On Wed, May 6, 2020 at 5:59 AM SeongJae Park sjpark@amazon.com wrote:
TL; DR: It was not kernel's fault, but the benchmark program.
So, the problem is reproducible using the lebench[1] only. I carefully read it's code again.
Before running the problem occurred "poll big" sub test, lebench executes "context switch" sub test. For the test, it sets the cpu affinity[2] and process priority[3] of itself to '0' and '-20', respectively. However, it doesn't restore the values to original value even after the "context switch" is finished. For the reason, "select big" sub test also run binded on CPU 0 and has lowest nice value. Therefore, it can disturb the RCU callback thread for the CPU 0, which processes the deferred deallocations of the sockets, and as a result it triggers the OOM.
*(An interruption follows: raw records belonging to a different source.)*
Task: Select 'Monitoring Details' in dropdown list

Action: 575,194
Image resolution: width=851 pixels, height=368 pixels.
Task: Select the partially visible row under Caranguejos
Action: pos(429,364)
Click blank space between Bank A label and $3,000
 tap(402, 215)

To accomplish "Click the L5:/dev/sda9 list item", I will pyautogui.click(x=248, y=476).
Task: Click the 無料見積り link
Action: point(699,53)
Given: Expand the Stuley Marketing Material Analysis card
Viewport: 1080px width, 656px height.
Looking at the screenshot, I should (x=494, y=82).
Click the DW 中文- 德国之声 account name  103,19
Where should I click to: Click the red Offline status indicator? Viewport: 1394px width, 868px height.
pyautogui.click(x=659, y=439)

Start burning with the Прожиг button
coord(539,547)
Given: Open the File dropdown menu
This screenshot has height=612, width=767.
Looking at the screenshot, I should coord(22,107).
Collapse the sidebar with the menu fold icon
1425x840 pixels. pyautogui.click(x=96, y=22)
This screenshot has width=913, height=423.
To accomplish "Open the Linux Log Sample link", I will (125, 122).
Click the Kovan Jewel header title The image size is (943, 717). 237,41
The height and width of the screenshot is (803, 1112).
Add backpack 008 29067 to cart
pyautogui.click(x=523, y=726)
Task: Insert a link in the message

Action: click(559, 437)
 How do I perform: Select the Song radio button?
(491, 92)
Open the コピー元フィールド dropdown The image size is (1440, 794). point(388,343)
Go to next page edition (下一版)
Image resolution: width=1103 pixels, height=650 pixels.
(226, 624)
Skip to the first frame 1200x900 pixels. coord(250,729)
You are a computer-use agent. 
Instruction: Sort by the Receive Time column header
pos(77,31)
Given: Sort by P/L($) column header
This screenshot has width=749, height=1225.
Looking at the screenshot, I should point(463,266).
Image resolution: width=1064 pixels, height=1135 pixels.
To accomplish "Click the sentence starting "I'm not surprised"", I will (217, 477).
We confirmed the problem disappears by offloading the RCU callbacks from the CPU 0 using rcu_nocbs=0 boot parameter or simply restoring the affinity and/or priority.
Someone _might_ still argue that this is kernel problem because the problem didn't occur on the old kernels prior to the Al's patches. However, setting the affinity and priority was available because the program received the permission. Therefore, it would be reasonable to blame the system administrators rather than the kernel.
So, please ignore this patchset, apology for making confuse. If you still has some doubts or need more tests, please let me know.
[1] https://github.com/LinuxPerfStudy/LEBench [2] https://github.com/LinuxPerfStudy/LEBench/blob/master/TEST_DIR/OS_Eval.c#L82... [3] https://github.com/LinuxPerfStudy/LEBench/blob/master/TEST_DIR/OS_Eval.c#L82...
Thanks, SeongJae Park
No harm done, thanks for running more tests and root-causing the issue !